一种搜索处理方法及装置,所述方法包括:根据接收的检索字符串,生成若干与所述检索字符串具有预定编辑距离的备选字符串(101);分别利用备选词库的字典树查找所述备选字符串(102);如果查找到所述备选字符串,则作为推荐检索字符串提供给用户(103)。该方法根据预设的编辑距离生成数量可控的备选字符串,因此算法计算量较为恒定,不会随备选词库的字符串数量的增加而增长;并且生成的备选字符串无需与备选词库中的字符串逐一计算编辑距离,而是利用搜索速度较快的字典树对备选字符串进行进一步筛选后获得推荐检索字符串,提高了检索处理速度。

Description

一种搜索处理方法及装置 技术领域
本申请涉及互联网技术领域,特别是涉及一种搜索处理方法及装置。
背景技术
现有的搜索系统主要是根据用户输入的检索字符串(或称关键词)在互联网中进行相关的信息检索。在实际使用中,用户输入的字符串有时会不完整或出现个别字符输入错误,从而导致其与检索词库中保存的备选字符串无法完全匹配,这时就需要对用户输入的字符串进行模糊匹配,找出与其相近的检索频率更高的备选字符串推荐给用户进行检索。例如当用户输入字符串“中国人明解放军”时,系统进行模糊匹配后,会提示用户想要检索的是否为“中国人民解放军”。
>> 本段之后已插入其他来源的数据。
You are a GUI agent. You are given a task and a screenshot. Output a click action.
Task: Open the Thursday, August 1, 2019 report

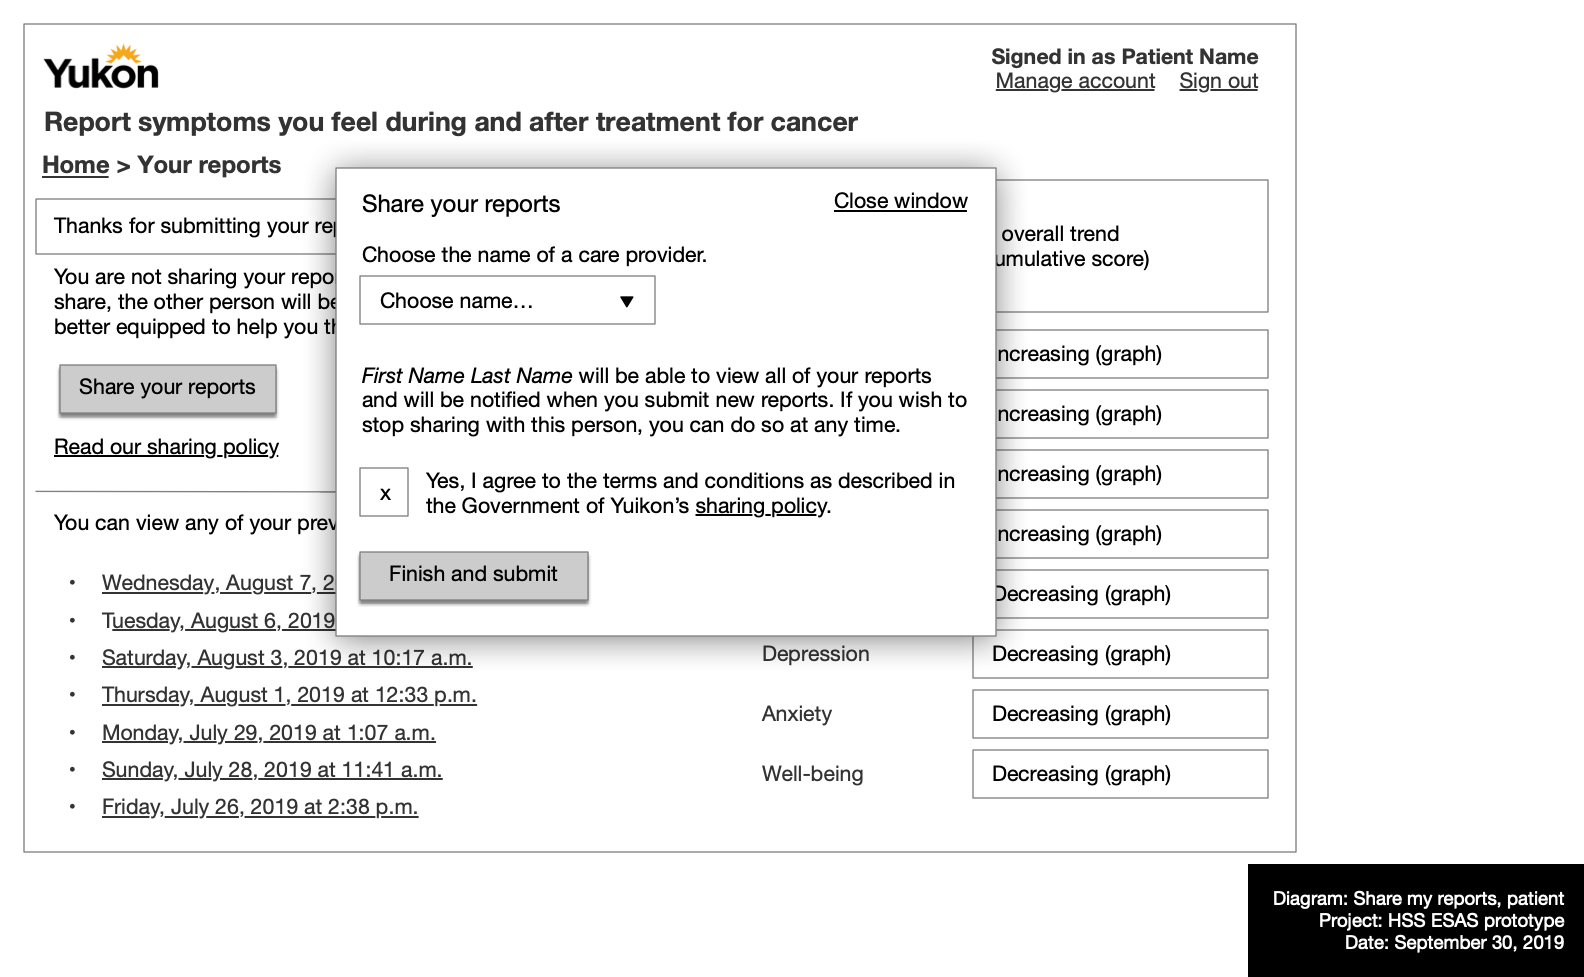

现有的最常用的基于模糊匹配的搜索方法为,从检索词库中挑出部分备选字符串,与用户输入的检索字符串逐一计算最小编辑距离(Edit Distance),从而找出与所述检索字符串的编辑距离最短,并且搜索频率较高的备选字符串。这里解释一下两个字符串间的编辑距离,设AB是两个字符串。对A做如下操作:从A中删除一个字符;向A中插入一个字符;将A中的一个字符替换为另一个字符。通过上述三类操作,将字符串A编辑成字符串B所需的最小操作数称为A和B的最小编辑距离。
但是这种搜索方法当备选字符串较多时,由于需要逐一与备选字符串计算最小编辑距离,因此运算量较大,导致系统响应时间过长,影响用户体验。
发明内容
本申请实施例提供了一种搜索处理方法及装置,以解决现有技术中的搜索处理方法当备选字符串数量较多时,需要将检索字符串逐一与备选字符串计算最小编辑距离,因此运算量较大,导致系统响应时间过长,影响用户体验的问题。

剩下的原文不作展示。